Publié le jeudi, 10 novembre 2022 à 09h49
Voyage au Molise de Francesco Jovine
Avant la parution de ce volume, rien n'était
disponible de Francesco Jovine dans les
catalogues des maisons d'édition françaises et
cela depuis un certain temps (il suffit de
penser que la dernière traduction de son
principal roman "Le terre del Sacramento"
date de 1953). Cela malgré l'importance et la
singularité de l’œuvre de Jovine dans l'histoire
de la littérature italienne du XXe siècle. Une
œuvre réaliste, empreinte d'engagement social,
porteuse d'un "méridionalisme" sincère et
profondément ancré aux exigences morales de
l'auteur.
Il est certain que son extranéité aux
mouvements littéraires et aux modes de son
temps, et sa marginalité par rapport au monde
culturel de son époque ont contribué à cet
oubli.
"Voyage au Molise" est un texte mineur, compilé à titre posthume dans un volume qui rassemble 11 articles faisant partie d'un reportage publié dans le "Giornale d'Italia" en 1941. Mais c'est un texte d'une grande vitalité, où transparaît immédiatement la relation d'affection profonde que Jovine entretient avec sa terre natale, dont il était absent depuis plus de vingt ans.

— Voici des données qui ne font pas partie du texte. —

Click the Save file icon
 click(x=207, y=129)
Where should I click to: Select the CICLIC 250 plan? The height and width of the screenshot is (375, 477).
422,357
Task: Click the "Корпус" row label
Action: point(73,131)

L'absence et l’éloignement finissent par générer dans le regard de l'auteur ce recul si nécessaire à une description la plus objective possible. Un regard d'historien et d'anthropologue s'entremêle dans ces pages avec la précision du reporteur, et l'ironie et la tendresse des souvenirs d'enfance. Parfois on lit aussi une sorte d'exotisme de retour, fruit de la contraposition entre la vie de la capitale où il résidait, et ces terres si marginales à la contemporanéité.
De plus, le voyage en train suscite une vision ancrée au sol, au lent passage du temps, qui adhère parfaitement à l'esprit de ces terres. Une poétique des temps morts, des longues attentes oisives dans les gares désertes, s'impose dans certaines pages presque métaphysiques.
Le Molise est peut-être la région la moins connue et la moins touristique d'Italie, soit à cause de l'absence de ces sites d'attraction (comme la tour de Pise ou le Colisée) que le monde entier connaît, soit à cause d'un ''genius loci'' enclin à la dignité et l'isolement, ou enfin par l'héritage d'une histoire faite de marginalité et de pauvreté.
Ces lieux au charme archaïque et réservé, fait de dignité et de silence, à la beauté brute et essentielle, demandent du temps pour être compris et aimés, ce qui est essentiellement étranger au tourisme de masse rapide et superficiel.
PS1: En 1948, Jovine est invité à rédiger l'introduction du guide "Abruzzo e Molise" du Touring Club Italien, avec Ignazio Silone (pour les Abruzzes). Cette introduction, certainement distillée à partir du présent "Voyage au Molise", aurait été un bel et intéressant appendice au présent volume.
PS2: Je signale également la belle traduction de Jean-Pierre Pisetta, précise et respectueuse du texte.